Building an Infinity Mirror Dodecahedron

This was a fun project I made after building the infinity table and being happy with the results. In this project, I learned how to design a PCB and got a little bit more experience with electronics, Arduino programming, and Fusion 360.

By putting 12 reflective acrylic pentagons in a dodecahedron shape sticking 420 LEDs inside I made the "infinity" effect shown in the pictures. I 3D printed the supports between the acrylic pentagons and used hot glue to hold everything together. This took a few iterations to get right, fusion tells me my part is on "v54" but that's mostly because I was saving intermittently. 

Scroll to the bottom for more animations and videos

One of the main challenges to overcome was designing the wiring path for the LEDs. The LEDs use a daisy chain to transmit the data down a line so I had to make the data line act as one long string through all the LEDs. I did this by putting wires inside the 3D prints and having the lights branch out from the main path. CAD files are available here

Colors represent the data path

I 3D printed a soldering jig to help solder the corners. Originally I tried soldering wires together for each corner but this turned out to be pretty difficult and ended up burning out some of the LEDs. Later I designed custom PCBs that fit into each corner and worked a lot better. 

Soldering jig and solder station

Though I probably won't be designing PCBs for a career, I'm very happy I learned how to do it. In my opinion, having background knowledge on a lot of subjects is really helpful for engineering. I now have a good idea of what lead times to expect for custom boards, and if my electronics friends on the formula team talk about vias or traces I know exactly what they're talking about. 

Extremely wide traces have less resistance and help with power distribution

To design the PCBs I used KiCAD, an open-source tool that a friend recommended. After a few prototype sketches, I came up with a design that could accommodate all 4 different types of corners by rotating and flipping the PCB. The board distributes power correctly to the three LED strips meeting at each corner and also redirects the data line to the correct side. I ordered the PCBs from JLCPCB and paid $6 for 30 boards and $17 for shipping. Gerber files available here

Soldering PCBs into the corners

The acrylic turned out to be pretty brittle; I don't have access to a laser cutter so I was cutting it by hand. I ended sandwiching it between two pieces of plywood and cutting it with a fine-toothed jigsaw to prevent cracking. 

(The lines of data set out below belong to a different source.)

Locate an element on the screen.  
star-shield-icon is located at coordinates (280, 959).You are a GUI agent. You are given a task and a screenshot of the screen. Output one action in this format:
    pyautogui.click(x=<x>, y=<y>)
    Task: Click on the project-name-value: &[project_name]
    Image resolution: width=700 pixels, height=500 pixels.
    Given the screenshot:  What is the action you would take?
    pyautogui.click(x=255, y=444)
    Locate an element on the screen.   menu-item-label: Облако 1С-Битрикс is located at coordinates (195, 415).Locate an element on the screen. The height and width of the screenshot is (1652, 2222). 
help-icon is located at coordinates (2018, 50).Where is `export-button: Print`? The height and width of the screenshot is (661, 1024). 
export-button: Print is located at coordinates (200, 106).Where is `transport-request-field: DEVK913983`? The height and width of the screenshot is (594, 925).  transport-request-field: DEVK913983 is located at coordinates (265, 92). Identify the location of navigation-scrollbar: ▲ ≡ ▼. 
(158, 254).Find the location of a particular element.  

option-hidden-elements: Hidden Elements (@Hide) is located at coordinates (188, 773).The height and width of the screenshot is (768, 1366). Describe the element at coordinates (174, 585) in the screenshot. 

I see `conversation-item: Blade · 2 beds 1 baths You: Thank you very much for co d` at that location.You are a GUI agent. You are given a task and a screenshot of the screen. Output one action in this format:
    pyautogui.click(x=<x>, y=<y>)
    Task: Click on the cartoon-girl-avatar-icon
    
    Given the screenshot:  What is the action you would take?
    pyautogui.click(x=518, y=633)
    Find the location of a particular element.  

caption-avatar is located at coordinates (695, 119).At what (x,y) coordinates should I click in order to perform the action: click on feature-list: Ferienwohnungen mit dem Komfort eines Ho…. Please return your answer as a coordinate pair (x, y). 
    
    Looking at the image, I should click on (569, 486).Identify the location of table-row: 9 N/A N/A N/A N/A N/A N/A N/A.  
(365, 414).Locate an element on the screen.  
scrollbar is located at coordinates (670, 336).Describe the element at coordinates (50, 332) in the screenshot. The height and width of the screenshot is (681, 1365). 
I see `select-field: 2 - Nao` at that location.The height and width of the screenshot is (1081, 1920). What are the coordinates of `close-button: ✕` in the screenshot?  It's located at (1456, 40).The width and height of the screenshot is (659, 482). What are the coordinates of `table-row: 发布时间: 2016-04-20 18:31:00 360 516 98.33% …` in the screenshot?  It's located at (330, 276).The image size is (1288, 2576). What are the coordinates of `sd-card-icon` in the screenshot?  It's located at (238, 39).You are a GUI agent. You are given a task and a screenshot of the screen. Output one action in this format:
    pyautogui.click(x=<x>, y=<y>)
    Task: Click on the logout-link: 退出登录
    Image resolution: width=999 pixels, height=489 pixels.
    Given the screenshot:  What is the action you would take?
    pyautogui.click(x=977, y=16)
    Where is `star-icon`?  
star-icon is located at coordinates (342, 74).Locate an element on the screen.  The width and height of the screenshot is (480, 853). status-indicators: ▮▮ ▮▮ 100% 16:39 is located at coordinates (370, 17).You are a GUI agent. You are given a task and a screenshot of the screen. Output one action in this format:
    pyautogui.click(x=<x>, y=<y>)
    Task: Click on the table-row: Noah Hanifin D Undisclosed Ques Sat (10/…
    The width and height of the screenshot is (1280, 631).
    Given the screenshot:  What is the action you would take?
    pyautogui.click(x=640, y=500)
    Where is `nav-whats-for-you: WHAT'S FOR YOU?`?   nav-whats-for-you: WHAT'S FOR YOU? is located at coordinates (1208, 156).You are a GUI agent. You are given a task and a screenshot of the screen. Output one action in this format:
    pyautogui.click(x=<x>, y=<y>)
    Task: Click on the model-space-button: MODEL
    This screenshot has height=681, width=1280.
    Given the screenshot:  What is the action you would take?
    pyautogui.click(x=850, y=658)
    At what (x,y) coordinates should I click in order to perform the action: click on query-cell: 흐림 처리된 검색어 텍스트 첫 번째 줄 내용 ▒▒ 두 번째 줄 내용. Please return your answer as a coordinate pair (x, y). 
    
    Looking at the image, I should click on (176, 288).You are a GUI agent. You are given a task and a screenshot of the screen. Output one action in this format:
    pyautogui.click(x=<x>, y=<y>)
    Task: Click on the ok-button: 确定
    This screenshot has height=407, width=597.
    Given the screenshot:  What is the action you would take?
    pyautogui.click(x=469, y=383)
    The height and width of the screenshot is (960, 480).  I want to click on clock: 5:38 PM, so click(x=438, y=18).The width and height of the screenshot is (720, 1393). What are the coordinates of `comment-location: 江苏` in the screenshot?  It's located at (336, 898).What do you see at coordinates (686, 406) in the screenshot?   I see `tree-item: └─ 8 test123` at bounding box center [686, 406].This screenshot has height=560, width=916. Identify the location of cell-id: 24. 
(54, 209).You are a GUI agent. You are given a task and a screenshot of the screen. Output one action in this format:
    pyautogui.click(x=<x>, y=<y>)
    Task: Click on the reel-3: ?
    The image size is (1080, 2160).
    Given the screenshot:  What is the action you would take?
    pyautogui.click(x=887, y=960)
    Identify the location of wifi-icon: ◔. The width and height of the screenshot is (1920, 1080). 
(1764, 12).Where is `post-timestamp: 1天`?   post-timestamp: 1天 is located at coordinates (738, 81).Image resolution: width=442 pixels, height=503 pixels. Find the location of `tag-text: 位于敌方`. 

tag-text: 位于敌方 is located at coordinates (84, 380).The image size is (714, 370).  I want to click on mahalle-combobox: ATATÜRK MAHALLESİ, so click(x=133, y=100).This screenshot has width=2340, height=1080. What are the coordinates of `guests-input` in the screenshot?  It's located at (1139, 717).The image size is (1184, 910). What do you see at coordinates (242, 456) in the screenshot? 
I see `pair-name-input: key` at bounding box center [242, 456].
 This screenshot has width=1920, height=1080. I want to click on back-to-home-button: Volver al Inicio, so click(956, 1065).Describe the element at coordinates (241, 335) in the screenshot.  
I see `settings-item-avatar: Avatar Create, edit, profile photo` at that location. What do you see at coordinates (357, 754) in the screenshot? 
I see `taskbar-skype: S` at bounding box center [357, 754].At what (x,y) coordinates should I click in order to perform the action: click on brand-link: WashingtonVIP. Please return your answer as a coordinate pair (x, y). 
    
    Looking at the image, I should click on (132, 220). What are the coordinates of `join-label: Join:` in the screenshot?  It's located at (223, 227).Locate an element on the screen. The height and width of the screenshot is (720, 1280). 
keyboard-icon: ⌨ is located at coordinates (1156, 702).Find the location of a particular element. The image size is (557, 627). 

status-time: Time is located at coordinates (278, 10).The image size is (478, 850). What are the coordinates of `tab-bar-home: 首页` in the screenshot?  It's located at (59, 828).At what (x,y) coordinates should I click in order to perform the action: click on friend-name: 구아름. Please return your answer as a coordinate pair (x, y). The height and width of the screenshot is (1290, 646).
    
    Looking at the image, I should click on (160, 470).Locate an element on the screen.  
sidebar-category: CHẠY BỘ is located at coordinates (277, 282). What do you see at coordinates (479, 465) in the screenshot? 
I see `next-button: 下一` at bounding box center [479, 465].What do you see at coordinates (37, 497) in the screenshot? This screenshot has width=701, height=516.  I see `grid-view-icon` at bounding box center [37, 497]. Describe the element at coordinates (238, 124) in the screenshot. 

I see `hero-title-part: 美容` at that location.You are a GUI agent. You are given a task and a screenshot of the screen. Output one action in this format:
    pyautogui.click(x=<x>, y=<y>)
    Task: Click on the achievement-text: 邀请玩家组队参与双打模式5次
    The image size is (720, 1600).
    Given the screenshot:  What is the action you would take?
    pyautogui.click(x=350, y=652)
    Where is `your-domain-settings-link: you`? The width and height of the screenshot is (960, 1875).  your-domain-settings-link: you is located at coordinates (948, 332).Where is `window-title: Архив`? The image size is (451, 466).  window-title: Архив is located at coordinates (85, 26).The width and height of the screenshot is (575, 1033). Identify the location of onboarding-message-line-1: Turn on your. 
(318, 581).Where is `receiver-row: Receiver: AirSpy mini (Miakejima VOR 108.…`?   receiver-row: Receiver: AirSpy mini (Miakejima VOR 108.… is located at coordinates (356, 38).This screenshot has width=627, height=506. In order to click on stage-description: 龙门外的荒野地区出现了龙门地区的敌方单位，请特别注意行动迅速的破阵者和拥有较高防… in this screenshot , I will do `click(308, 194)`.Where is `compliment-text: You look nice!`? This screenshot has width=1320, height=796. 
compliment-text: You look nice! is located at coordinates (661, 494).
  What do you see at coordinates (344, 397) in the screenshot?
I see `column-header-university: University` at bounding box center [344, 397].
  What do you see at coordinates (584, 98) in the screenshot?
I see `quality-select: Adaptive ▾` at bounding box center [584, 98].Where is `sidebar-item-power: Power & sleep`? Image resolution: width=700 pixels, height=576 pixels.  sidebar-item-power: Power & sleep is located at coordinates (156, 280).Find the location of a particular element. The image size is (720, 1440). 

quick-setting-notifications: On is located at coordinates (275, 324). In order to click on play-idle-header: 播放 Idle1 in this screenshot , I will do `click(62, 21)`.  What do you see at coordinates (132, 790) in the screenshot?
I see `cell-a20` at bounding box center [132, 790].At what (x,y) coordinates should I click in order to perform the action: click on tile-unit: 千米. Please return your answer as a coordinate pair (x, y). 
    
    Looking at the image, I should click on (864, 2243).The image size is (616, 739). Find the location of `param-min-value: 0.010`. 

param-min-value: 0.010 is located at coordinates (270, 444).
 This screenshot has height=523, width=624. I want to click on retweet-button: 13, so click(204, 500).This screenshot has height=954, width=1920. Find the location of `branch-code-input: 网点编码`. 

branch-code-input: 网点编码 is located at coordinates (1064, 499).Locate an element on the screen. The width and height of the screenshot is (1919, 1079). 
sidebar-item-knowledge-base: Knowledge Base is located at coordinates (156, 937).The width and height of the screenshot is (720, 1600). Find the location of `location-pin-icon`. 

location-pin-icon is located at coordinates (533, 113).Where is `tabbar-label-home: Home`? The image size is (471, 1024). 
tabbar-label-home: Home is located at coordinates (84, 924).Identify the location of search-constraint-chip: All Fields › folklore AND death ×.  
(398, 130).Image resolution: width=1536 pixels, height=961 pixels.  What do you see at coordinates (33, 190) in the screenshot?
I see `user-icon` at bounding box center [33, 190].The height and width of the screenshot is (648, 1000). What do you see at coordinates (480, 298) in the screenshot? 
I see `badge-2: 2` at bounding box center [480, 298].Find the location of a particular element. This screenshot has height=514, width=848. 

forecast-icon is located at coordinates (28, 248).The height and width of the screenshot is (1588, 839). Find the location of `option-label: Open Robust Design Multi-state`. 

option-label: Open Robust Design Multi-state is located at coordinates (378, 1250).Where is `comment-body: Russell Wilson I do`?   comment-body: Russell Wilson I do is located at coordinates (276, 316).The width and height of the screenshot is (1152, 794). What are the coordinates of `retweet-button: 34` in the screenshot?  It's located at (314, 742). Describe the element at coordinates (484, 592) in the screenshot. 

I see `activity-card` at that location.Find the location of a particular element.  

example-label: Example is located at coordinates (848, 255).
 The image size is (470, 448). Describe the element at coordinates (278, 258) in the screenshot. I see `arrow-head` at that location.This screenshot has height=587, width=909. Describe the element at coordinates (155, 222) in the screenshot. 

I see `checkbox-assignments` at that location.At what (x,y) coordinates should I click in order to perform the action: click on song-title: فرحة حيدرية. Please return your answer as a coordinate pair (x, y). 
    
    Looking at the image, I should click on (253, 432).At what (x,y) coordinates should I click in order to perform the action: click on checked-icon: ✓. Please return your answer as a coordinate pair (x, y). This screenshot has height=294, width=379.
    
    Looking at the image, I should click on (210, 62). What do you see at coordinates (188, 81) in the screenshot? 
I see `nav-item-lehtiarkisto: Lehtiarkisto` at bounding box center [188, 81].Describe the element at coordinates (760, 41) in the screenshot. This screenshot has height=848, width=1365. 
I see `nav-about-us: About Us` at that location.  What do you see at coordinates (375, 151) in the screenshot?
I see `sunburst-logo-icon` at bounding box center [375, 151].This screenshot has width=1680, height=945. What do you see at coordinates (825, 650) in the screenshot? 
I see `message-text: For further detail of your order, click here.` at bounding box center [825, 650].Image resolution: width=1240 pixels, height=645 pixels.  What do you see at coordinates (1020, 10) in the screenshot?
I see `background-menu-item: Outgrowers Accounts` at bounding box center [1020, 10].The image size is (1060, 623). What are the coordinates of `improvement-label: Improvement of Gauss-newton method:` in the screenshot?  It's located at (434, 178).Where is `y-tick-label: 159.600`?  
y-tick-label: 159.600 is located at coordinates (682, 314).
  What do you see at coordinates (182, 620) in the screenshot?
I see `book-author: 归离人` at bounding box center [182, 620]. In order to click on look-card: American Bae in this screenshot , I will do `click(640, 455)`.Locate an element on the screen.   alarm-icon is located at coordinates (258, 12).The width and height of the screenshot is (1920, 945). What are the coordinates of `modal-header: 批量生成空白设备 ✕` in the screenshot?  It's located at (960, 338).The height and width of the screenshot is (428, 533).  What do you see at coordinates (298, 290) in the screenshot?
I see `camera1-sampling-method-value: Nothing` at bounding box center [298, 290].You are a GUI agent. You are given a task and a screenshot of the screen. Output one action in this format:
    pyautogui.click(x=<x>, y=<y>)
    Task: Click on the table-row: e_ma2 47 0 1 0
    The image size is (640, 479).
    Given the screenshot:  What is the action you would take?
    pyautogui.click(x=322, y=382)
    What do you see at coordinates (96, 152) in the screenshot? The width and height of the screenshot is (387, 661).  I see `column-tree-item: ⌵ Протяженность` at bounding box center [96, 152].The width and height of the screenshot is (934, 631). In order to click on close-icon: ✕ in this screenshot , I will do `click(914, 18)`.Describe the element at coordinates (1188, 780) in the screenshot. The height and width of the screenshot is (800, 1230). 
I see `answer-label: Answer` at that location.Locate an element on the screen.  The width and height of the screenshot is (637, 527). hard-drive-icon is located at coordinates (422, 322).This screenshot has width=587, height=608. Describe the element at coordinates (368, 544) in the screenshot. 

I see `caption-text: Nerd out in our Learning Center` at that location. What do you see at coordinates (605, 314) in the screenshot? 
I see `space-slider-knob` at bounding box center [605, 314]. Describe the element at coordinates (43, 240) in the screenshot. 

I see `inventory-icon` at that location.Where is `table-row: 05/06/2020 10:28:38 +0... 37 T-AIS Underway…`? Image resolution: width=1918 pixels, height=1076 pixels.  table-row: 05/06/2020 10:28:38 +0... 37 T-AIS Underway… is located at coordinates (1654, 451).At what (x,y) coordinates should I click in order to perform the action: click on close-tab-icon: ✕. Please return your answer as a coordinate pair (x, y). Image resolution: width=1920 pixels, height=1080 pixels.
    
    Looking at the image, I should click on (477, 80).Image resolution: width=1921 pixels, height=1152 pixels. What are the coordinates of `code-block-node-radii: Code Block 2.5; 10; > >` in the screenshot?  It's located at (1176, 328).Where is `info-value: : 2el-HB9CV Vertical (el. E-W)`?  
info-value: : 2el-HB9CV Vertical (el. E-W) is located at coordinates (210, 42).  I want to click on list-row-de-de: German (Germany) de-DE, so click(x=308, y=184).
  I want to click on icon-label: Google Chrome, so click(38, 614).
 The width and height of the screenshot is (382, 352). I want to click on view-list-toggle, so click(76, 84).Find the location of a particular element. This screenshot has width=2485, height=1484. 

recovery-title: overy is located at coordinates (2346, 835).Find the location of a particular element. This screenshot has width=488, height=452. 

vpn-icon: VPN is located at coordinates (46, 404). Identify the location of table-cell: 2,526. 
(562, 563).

I used the soapy water technique to apply to the mirror film to the acrylic which worked out pretty well. 

Cutting acrylic pieces                                                Applying mirror film

Squeezing the last panel in

I programmed the LEDs in the Arduino IDE and used WLED code with custom animations on an ESP8266 similar to the infinity table project. The main advantage over an Arduino is being able to switch animations on my phone over wifi instead of uploading new code to the microcontroller.